Scottish Daily Mail

fore! The confession­s of a caddie to the stars

Fun, frolics and bad tippers... the real truth about working at the home of golf

- by Jonathan Brockleban­k

MARCHING up the final fairway of the Old Course at St Andrews, 45lb golf bag on his shoulder, Oliver Horovitz’s thoughts inevitably drift to the transactio­n up ahead. Will his golfer be generous? Often the wealthiest are the worst tippers.

At least the disappoint­ing pay days once known in caddie code as Hawaii Five-0s are well behind him. These days, the basic fee alone is £50. The gratuity – unless the caddie has snapped his golfer’s putter – is normally at least half that much again.

But it would be wrong to regard Horovitz’s concern with his tip as grasping or beggarly. At 30, the New Yorker is a best-selling author, occasional film-maker and frequent profession­al speaker in golf clubs worldwide.

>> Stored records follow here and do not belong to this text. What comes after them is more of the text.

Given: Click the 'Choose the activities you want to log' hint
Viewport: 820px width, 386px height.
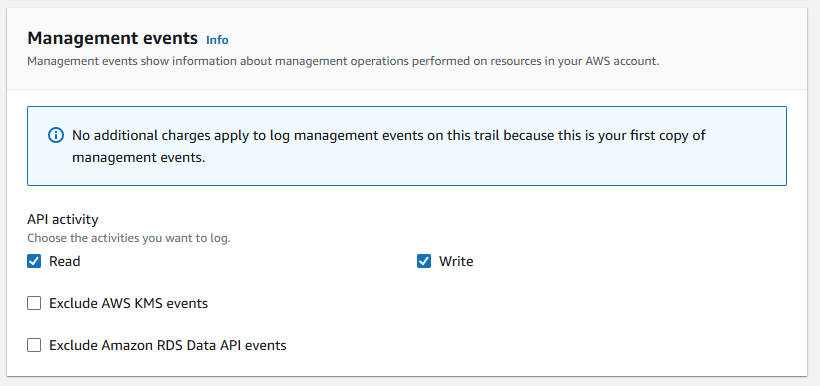Looking at the screenshot, I should pos(129,238).
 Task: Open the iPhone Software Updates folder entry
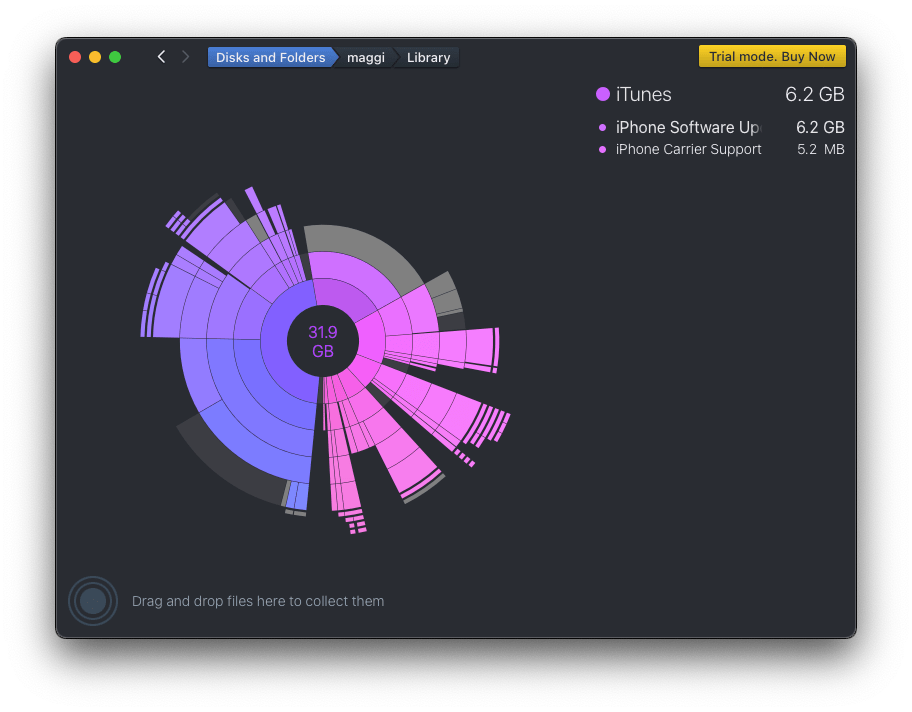point(688,128)

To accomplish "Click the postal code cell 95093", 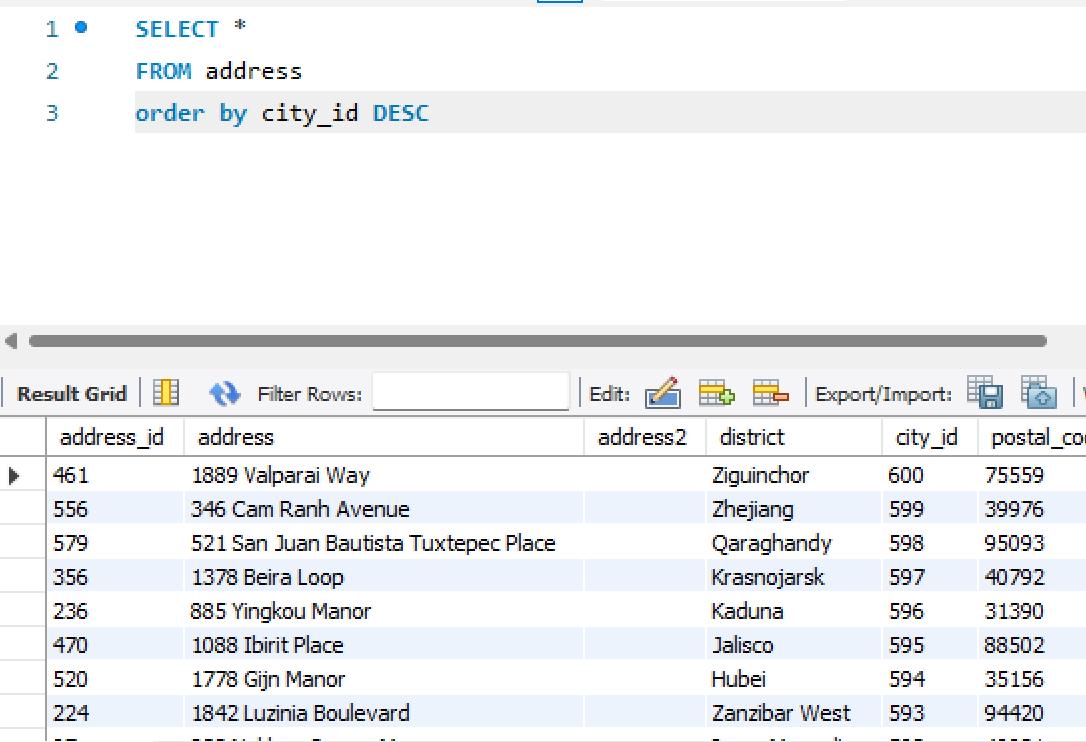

He is a Harvard graduate and has an apartment on the Upper West Side near Central Park. It is just that, for a few months every year, he returns to his ‘summer job’ of caddying at the Home of Golf.

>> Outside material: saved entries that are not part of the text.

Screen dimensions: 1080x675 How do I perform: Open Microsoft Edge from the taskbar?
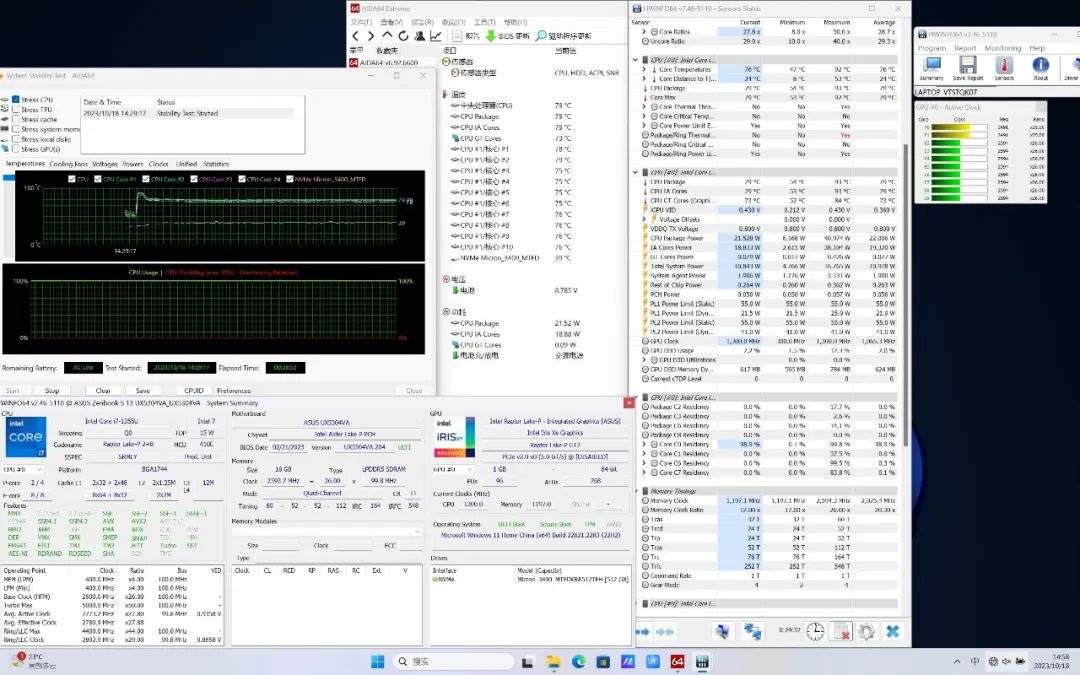[x=578, y=661]
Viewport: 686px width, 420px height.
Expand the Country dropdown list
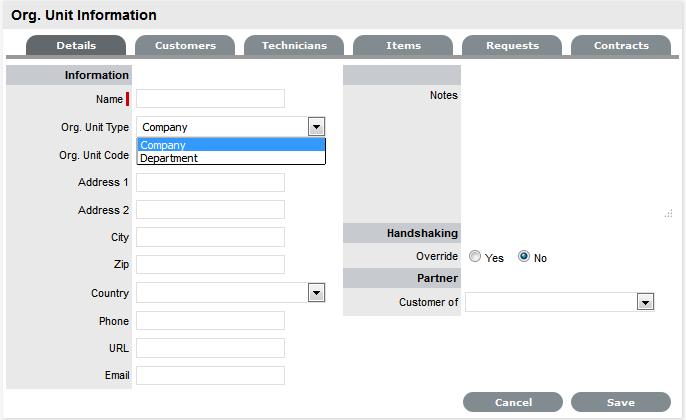click(316, 293)
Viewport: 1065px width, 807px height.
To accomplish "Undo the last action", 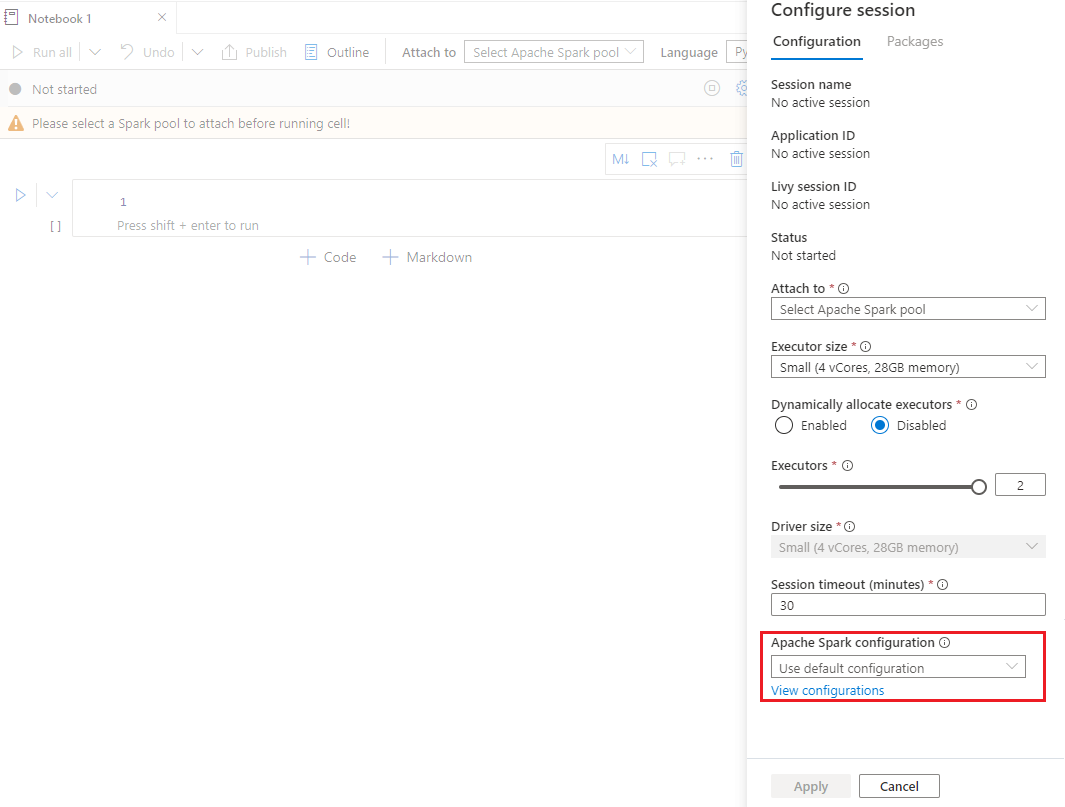I will click(146, 52).
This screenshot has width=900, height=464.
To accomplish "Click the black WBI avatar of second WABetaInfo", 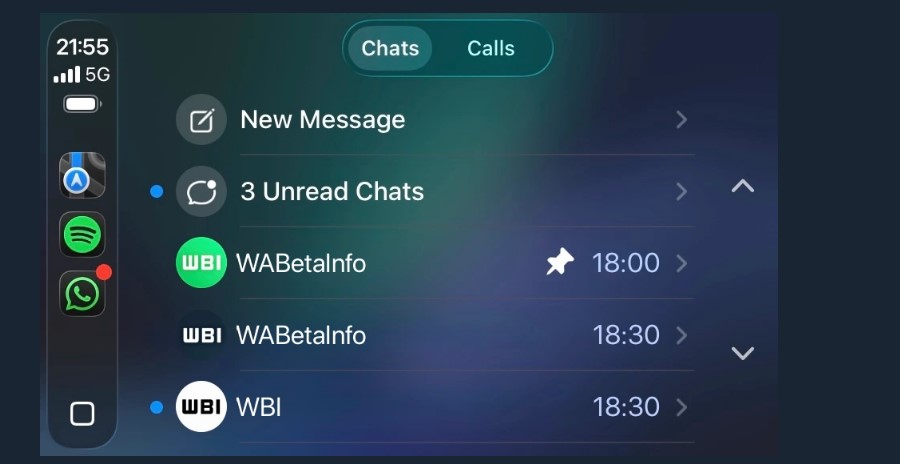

It can be gruelling work – up to ten hours a day heaving a golf bag in often dismal weather. But there is no shortage of glamour. Each October, the Dunhill Cup attracts a clutch of celebrity golf fanatics, including A-listers Michael Douglas and wife Catherine Zeta-Jones, Samuel L Jackson, Andy Garcia and Bill Murray. Horovitz always sticks around for that, caddying every year for pop star Huey Lewis.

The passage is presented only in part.